-- TEXT BLOCK --
On the pedagogical level, we noted the creativity of the teams (variety of tools used, sharing between teachers of the same subject, proposals made to the pupils), the concern for adaptation to the conditions imposed by the pandemic, mutual aid also with regard to colleagues who were less experienced in the digital world. That was great ! There will certainly be good things to keep for the future.
The pastoral care has also been very present, at a distance, with the pupils and families, for the different liturgical times lived during the lockdown : the end of Lent, Holy Week and Easter time. Here again, we should also highlight support and creativity of our pastoral teams. We thank them !
It should be noted that all our schools have also been mobilized to welcome the children of different categories of parents (doctors, nurses, etc.), with a rather variable number of children. In some school around thirty children every day. We have also been able to organize this duty during the school holidays.
Frustration grew because of the length of the period at a distance. The evaluations were stopped in mid-March. It was forbidden to give marks to pupils in the lockdown phase. This put into question the type of evaluation we use to practice (how take into account student’s assiduity and investment for example ?
In conclusion, it is certain that everyone enjoyed getting together for the start of the Academic Year in September 2020. Unfortunately, new phases of confinement are coming and the future remains uncertain. Fatigue is being felt a lot.
3. What would you say the main challenges of this UAP have been and still are, for the schools in your region?

-- WORK INSTRUCTION 1 --
According to the text about schools during the lockdown, when were the evaluations stopped?
-- WORK INSTRUCTION 2 --
Copy the stretch of the lockdown text from "It should be" through "for example ?".

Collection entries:
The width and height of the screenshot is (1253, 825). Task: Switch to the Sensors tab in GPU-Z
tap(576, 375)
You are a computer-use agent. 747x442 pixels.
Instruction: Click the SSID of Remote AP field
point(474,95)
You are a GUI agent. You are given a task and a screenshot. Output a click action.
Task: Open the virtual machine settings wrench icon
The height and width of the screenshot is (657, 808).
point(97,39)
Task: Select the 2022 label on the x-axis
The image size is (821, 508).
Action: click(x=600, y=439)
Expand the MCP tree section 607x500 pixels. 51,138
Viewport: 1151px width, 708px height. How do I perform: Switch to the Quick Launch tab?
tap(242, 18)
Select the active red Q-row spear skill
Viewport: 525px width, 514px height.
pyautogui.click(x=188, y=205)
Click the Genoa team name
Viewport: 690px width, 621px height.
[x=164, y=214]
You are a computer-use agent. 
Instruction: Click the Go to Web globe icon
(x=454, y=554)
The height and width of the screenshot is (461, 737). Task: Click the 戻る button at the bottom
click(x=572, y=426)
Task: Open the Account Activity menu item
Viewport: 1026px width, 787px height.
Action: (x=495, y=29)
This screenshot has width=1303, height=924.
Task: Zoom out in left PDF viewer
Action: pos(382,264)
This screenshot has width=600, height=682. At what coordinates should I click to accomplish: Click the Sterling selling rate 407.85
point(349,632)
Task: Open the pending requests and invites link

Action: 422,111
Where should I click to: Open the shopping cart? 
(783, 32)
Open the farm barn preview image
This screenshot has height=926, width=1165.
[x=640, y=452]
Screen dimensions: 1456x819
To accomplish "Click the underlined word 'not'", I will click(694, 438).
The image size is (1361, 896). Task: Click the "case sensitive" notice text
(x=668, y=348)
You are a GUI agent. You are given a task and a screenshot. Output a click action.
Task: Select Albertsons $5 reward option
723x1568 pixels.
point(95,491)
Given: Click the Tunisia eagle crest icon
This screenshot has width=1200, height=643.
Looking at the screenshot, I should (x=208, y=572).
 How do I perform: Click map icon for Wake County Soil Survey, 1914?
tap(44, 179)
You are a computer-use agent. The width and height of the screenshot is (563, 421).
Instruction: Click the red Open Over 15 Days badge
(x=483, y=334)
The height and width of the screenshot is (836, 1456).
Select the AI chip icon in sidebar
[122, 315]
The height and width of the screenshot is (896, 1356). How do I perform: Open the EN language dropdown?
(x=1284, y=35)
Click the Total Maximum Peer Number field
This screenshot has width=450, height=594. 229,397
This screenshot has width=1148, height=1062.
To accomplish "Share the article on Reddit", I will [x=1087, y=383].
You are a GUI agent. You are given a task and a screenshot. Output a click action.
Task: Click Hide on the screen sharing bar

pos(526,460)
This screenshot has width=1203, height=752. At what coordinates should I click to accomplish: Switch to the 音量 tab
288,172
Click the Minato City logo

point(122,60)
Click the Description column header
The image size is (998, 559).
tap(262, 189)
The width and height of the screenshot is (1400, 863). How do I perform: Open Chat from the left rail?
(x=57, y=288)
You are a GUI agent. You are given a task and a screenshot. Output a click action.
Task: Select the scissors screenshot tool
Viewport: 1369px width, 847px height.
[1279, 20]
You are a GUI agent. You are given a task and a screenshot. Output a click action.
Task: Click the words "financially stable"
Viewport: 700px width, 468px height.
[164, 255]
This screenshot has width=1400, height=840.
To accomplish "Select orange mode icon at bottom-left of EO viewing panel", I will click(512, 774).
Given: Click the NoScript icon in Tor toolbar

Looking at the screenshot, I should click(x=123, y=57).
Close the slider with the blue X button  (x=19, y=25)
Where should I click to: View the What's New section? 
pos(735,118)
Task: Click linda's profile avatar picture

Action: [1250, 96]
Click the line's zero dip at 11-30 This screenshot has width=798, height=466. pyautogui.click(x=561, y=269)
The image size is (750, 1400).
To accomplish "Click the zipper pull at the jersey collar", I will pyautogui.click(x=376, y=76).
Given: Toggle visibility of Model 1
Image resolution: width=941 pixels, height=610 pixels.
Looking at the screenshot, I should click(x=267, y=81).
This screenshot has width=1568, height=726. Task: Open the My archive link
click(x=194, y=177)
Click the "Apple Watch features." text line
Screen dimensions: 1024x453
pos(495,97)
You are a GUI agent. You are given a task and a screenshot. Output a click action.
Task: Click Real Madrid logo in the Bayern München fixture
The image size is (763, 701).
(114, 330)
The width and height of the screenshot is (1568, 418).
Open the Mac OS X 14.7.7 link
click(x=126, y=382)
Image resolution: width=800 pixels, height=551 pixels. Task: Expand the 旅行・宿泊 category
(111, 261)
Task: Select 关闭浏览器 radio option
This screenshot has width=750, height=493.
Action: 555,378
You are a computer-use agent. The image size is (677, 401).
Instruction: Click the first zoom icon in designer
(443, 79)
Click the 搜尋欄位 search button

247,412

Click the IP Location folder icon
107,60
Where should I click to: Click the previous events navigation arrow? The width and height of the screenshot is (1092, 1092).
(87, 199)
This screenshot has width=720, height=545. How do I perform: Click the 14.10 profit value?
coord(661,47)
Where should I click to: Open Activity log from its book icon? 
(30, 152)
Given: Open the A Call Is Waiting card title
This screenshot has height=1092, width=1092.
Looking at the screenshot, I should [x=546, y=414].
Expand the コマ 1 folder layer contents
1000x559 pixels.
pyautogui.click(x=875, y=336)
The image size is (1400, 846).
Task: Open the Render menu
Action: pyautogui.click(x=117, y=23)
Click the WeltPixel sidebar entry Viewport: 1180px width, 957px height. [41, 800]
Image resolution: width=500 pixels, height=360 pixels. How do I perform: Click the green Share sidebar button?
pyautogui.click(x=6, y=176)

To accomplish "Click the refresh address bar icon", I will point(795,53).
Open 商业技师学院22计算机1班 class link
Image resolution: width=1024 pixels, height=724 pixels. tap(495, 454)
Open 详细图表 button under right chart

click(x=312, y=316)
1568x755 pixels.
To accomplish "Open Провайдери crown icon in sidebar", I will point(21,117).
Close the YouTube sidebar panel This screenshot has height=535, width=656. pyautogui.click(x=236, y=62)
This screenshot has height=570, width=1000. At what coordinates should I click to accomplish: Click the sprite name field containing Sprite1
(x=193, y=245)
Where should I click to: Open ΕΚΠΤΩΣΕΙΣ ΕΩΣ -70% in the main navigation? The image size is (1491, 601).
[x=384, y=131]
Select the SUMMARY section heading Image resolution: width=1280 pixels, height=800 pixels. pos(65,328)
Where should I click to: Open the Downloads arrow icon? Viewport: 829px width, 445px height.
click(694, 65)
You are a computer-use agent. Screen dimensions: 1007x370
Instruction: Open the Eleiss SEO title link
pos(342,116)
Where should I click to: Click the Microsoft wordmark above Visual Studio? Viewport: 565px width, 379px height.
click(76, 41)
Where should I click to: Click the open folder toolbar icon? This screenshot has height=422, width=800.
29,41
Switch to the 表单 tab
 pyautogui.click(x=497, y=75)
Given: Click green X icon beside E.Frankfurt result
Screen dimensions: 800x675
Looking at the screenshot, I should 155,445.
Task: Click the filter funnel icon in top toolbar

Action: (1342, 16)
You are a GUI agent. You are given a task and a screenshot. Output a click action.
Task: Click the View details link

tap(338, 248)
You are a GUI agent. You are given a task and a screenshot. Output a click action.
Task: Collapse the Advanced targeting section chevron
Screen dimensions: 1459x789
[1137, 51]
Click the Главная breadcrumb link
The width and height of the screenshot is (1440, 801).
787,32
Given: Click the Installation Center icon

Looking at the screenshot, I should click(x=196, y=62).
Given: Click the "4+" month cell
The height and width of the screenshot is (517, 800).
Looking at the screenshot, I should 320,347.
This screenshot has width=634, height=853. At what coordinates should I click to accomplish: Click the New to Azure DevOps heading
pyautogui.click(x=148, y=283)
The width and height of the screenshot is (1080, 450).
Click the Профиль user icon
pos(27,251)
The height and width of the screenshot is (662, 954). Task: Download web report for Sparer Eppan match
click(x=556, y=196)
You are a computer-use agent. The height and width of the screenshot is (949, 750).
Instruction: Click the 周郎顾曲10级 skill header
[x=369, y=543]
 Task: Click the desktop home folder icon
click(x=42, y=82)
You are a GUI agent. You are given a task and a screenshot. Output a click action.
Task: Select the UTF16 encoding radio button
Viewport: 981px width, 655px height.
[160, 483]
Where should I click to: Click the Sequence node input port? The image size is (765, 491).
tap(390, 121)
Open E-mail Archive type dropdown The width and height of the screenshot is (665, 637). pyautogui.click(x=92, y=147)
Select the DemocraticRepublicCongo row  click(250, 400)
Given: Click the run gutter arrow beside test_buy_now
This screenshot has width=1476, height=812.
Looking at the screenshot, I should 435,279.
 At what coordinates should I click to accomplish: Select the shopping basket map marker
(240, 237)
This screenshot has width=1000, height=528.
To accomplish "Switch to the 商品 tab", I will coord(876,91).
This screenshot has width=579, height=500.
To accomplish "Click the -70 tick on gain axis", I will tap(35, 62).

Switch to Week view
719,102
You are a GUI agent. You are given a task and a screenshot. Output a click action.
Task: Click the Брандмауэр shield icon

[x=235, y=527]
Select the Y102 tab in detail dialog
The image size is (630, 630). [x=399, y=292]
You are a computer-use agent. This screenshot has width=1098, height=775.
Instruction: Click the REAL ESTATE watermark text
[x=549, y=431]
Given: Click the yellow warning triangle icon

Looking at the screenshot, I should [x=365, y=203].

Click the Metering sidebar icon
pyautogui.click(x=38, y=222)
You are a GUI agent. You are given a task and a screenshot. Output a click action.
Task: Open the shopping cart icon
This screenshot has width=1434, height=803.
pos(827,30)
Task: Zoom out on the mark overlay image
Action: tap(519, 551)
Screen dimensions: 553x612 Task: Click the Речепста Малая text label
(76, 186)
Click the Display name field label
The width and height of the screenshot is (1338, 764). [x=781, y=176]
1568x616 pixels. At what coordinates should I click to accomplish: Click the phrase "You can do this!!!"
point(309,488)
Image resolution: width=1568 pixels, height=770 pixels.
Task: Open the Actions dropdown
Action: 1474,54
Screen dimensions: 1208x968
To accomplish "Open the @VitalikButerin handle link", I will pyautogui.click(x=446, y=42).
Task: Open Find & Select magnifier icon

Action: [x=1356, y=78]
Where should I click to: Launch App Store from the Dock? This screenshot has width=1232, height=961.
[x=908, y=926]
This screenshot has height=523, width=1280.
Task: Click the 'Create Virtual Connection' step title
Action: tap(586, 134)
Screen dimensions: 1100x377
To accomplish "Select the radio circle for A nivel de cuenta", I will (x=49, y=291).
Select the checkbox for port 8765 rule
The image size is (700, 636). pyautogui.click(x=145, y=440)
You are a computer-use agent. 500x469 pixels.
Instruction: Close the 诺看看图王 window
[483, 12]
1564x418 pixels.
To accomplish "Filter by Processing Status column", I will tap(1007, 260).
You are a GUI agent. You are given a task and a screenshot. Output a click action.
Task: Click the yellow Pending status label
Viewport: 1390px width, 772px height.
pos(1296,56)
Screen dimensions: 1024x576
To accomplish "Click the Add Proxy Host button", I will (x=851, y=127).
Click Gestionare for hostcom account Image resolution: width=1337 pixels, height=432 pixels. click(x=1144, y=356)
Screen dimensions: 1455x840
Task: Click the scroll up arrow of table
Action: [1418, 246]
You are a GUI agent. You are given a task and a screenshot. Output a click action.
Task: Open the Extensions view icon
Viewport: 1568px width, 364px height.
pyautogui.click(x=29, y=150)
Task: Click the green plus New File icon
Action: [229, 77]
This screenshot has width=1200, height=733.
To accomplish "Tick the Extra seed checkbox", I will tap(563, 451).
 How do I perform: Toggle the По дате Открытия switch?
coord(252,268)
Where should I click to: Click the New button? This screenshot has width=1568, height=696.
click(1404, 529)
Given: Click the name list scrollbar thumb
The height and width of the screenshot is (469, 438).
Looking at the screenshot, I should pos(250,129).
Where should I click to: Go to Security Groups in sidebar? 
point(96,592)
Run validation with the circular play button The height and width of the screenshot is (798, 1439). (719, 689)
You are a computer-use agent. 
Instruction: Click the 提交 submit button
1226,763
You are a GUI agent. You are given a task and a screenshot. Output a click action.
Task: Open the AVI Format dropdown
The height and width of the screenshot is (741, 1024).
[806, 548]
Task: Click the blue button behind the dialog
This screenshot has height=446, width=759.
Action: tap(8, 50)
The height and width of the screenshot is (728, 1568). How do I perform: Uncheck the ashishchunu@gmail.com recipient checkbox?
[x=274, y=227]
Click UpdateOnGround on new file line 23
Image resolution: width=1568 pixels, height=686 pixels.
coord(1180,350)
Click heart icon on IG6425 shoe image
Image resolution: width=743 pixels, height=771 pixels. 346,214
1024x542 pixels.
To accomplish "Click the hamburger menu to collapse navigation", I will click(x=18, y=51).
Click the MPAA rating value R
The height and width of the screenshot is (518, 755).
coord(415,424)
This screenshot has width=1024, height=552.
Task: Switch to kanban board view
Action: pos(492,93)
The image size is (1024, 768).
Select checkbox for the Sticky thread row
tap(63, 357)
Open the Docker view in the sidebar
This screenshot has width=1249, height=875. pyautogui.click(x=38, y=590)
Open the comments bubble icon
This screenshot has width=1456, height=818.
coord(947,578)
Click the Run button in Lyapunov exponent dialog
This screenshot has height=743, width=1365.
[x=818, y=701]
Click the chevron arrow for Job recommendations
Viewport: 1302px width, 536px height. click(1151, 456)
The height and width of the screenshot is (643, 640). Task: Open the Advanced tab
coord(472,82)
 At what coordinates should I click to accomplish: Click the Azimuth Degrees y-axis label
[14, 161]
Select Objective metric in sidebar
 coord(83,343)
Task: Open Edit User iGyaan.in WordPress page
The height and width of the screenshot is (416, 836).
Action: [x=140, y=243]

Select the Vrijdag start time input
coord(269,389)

-- WRITTEN SOLUTION 1 --
In mid-March.

-- WRITTEN SOLUTION 2 --
It should be noted that all our schools have also been mobilized to welcome the children of different categories of parents (doctors, nurses, etc.), with a rather variable number of children. In some school around thirty children every day. We have also been able to organize this duty during the school holidays.
Frustration grew because of the length of the period at a distance. The evaluations were stopped in mid-March. It was forbidden to give marks to pupils in the lockdown phase. This put into question the type of evaluation we use to practice (how take into account student’s assiduity and investment for example ?